PiT_GS_PRAD <- as.data.frame(PiT_GS_PRAD)
Spearman_correlations <- list()
for(entry_1 in colnames(PiT_GS_PRAD)) {
cor.values <- c()
for (entry_2 in colnames(PiT_GS_PRAD)) {
if (entry_1 == entry_2)
next
cor.values <- c(cor.values,
cor(PiT_GS_PRAD[, entry_1],
PiT_GS_PRAD[, entry_2],
method = "spearman"))
}
Spearman_correlations[[entry_1]] <- mean(cor.values)
}
Spearman_correlations <- unlist(Spearman_correlations)
Spearman_correlations <- data.frame(num.spikein_num.selected.gene=names(Spearman_correlations), mean.correlation=Spearman_correlations)
Spearman_correlations
The average correlation coefficient coefficients are listed below.
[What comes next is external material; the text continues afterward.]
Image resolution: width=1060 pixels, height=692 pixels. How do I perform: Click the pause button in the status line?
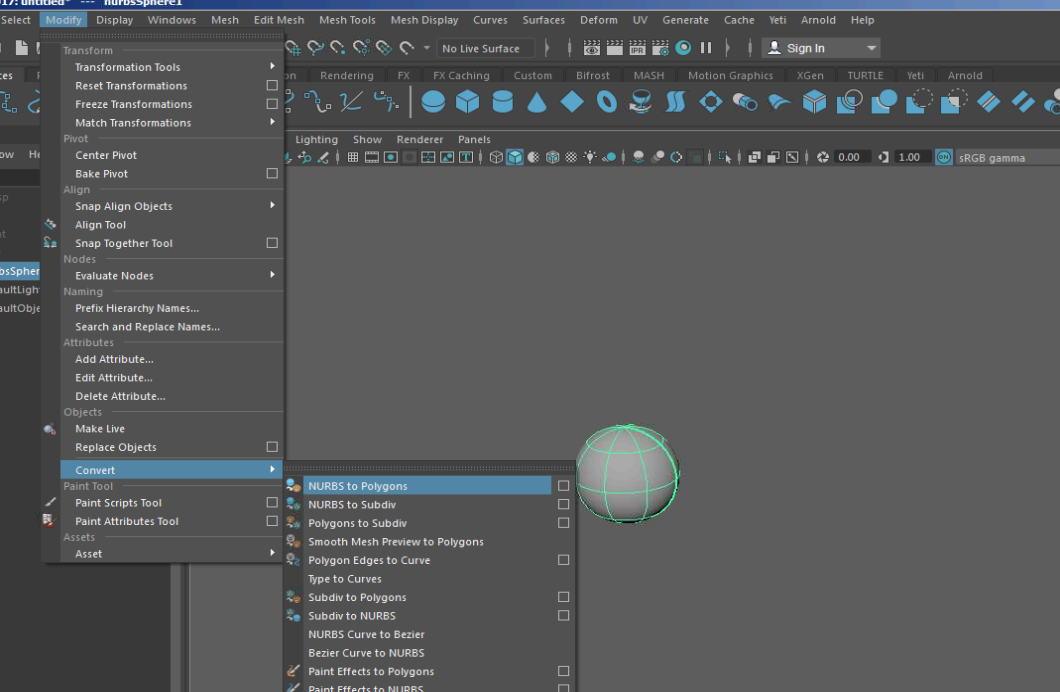[x=706, y=48]
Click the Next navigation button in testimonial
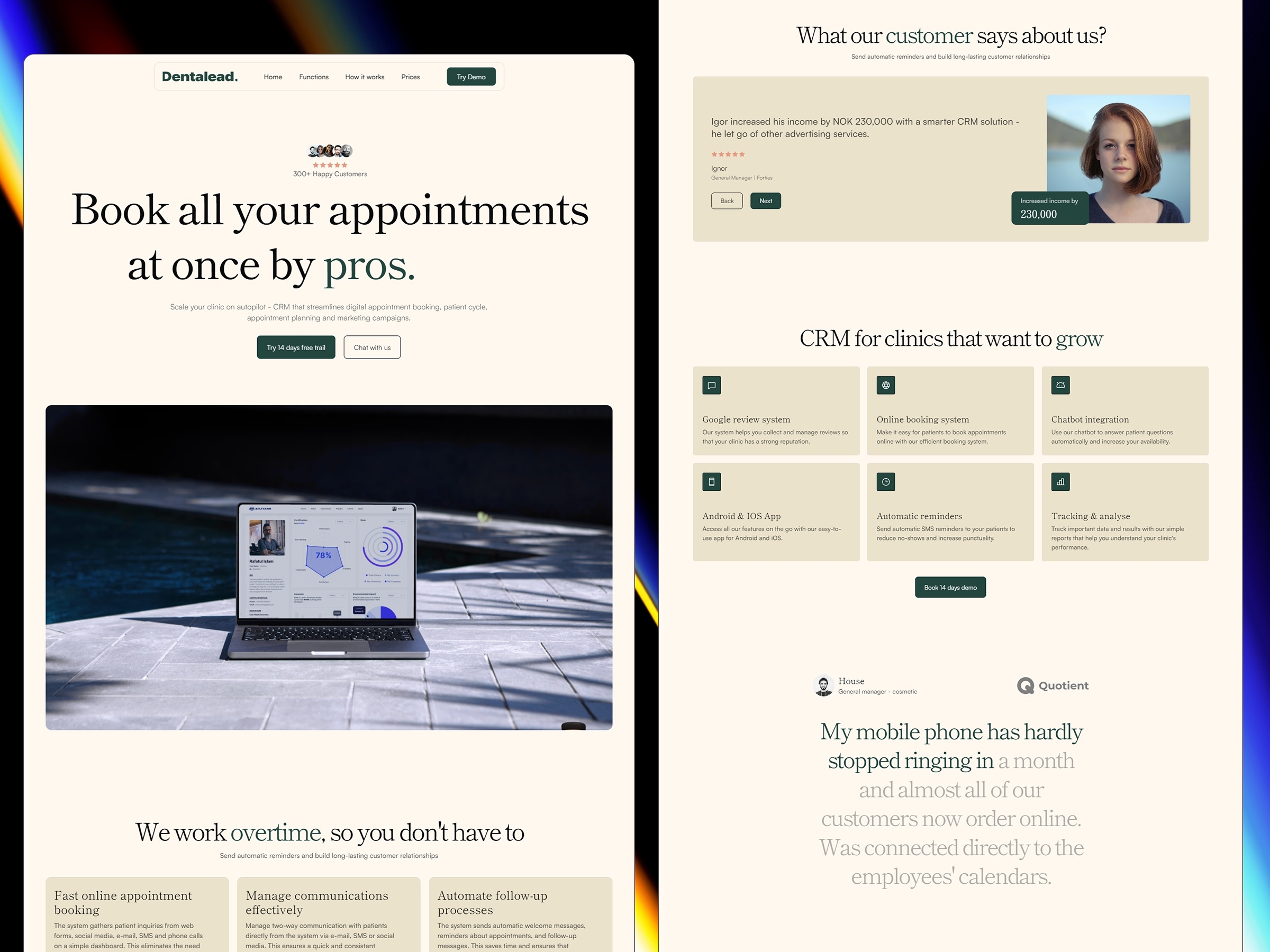 (765, 199)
num.spikein_num.selected.gene mean.correlation
0_500 0.9090589
0_1000 0.9380000
0_1500 0.9494419
0_2500 0.9671224
50_500 0.9602793
50_1000 0.9732144
50_1500 0.9716844
50_2500 0.9588510
100_500 0.9632491
100_1000 0.9695658
100_1500 0.9644836
100_2500 0.9487125
150_500 0.9631112
150_1000 0.9644836
150_1500 0.9546158
150_2500 0.9407026
We suggest selecting the optimal parameter combination that produces the largest average correlation of estimated tumor propotions with those produced by other combinations. The location of the mode of the Pi estimation may also be considered. The mode located too high or too low may suggest biased estimation.
Based on the above criteria, both spike-ins = 50
and number of selected genes = 1000
, spike-ins = 50
and number of selected genes = 1500
are the optimal parameter combinations. We can then obtain the corresponding tumor proportions based on spike-ins = 50
and number of selected genes = 1000
data.frame(sample.id=Tumor.id, PiT=PiT_GS_PRAD[['50_1000']])
sample.id PiT
TCGA-2A-A8VL-01A 0.56174265
TCGA-2A-A8VO-01A 0.60221012
TCGA-2A-A8VT-01A 0.78682881
TCGA-2A-A8VV-01A 0.65545788
TCGA-2A-A8W1-01A 0.87264288
TCGA-2A-A8W3-01A 0.75036832
TCGA-CH-5737-01A 0.53433257
TCGA-CH-5738-01A 0.40521893
TCGA-CH-5739-01A 0.61147058
TCGA-CH-5740-01A 0.75048648
and the tumor specific expression
# res is DeMixT output
res$ExprT[1:5, 1:5]
TCGA-2A-A8VL-01A TCGA-2A-A8VO-01A TCGA-2A-A8VT-01A TCGA-2A-A8VV-01A TCGA-2A-A8W1-01A
DPM1 1704.18119 1449.0052 1459.1907 1653.4350 1861.6115
SCYL3 986.41202 758.3418 1718.3201 1649.9021 730.3697
C1orf112 97.33428 100.4191 239.8180 155.7776 160.5089
FUCA2 4182.57010 4963.5248 801.0699 4344.4320 1886.4633
GCLC 2044.58982 1519.3045 1197.8271 1253.2875 2041.3444
Instead of selecting using the parameter combination with the highest correlation, one can also select the parameter combination that produces estimated tumor proportions that are most biologically meaningful.
The estimated tumor-specific proportions (PiT) can be used to calculate TmS. See our TmS tutorial.